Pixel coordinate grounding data

******************************

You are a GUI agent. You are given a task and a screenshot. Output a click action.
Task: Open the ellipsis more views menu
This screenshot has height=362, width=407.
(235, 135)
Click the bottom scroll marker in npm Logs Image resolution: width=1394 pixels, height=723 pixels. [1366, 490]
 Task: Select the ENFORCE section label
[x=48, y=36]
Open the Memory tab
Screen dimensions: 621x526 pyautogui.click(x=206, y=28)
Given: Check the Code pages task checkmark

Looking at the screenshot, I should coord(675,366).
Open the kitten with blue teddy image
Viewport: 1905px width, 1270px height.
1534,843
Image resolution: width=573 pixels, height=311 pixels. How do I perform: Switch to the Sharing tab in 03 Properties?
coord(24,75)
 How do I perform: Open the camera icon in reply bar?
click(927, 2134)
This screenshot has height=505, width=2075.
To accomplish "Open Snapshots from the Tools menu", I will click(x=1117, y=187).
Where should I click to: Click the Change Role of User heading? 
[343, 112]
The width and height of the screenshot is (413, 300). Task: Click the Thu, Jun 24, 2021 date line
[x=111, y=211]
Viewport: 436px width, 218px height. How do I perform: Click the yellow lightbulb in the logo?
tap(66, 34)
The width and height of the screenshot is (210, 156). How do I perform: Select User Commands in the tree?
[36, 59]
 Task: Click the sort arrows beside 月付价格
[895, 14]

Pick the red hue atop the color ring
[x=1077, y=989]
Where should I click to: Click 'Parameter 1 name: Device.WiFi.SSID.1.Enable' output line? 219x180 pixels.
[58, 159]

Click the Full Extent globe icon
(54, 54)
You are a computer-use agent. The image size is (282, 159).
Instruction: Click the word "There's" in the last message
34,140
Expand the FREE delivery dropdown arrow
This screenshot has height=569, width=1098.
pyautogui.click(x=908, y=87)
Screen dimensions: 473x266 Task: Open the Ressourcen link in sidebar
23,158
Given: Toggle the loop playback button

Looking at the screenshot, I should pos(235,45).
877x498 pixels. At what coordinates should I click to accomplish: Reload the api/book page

******************************

## What is required
Reproduce the final stretch of the data above: every line from the one holding "Given: Check the Code pages task checkmark" through the end, inclusive, exactly as written and nothing else.

## Exercise answer
Given: Check the Code pages task checkmark

Looking at the screenshot, I should coord(675,366).
Open the kitten with blue teddy image
Viewport: 1905px width, 1270px height.
1534,843
Image resolution: width=573 pixels, height=311 pixels. How do I perform: Switch to the Sharing tab in 03 Properties?
coord(24,75)
 How do I perform: Open the camera icon in reply bar?
click(927, 2134)
This screenshot has height=505, width=2075.
To accomplish "Open Snapshots from the Tools menu", I will click(x=1117, y=187).
Where should I click to: Click the Change Role of User heading? 
[343, 112]
The width and height of the screenshot is (413, 300). Task: Click the Thu, Jun 24, 2021 date line
[x=111, y=211]
Viewport: 436px width, 218px height. How do I perform: Click the yellow lightbulb in the logo?
tap(66, 34)
The width and height of the screenshot is (210, 156). How do I perform: Select User Commands in the tree?
[36, 59]
 Task: Click the sort arrows beside 月付价格
[895, 14]

Pick the red hue atop the color ring
[x=1077, y=989]
Where should I click to: Click 'Parameter 1 name: Device.WiFi.SSID.1.Enable' output line? 219x180 pixels.
[58, 159]

Click the Full Extent globe icon
(54, 54)
You are a computer-use agent. The image size is (282, 159).
Instruction: Click the word "There's" in the last message
34,140
Expand the FREE delivery dropdown arrow
This screenshot has height=569, width=1098.
pyautogui.click(x=908, y=87)
Screen dimensions: 473x266 Task: Open the Ressourcen link in sidebar
23,158
Given: Toggle the loop playback button

Looking at the screenshot, I should pos(235,45).
877x498 pixels. At what coordinates should I click to accomplish: Reload the api/book page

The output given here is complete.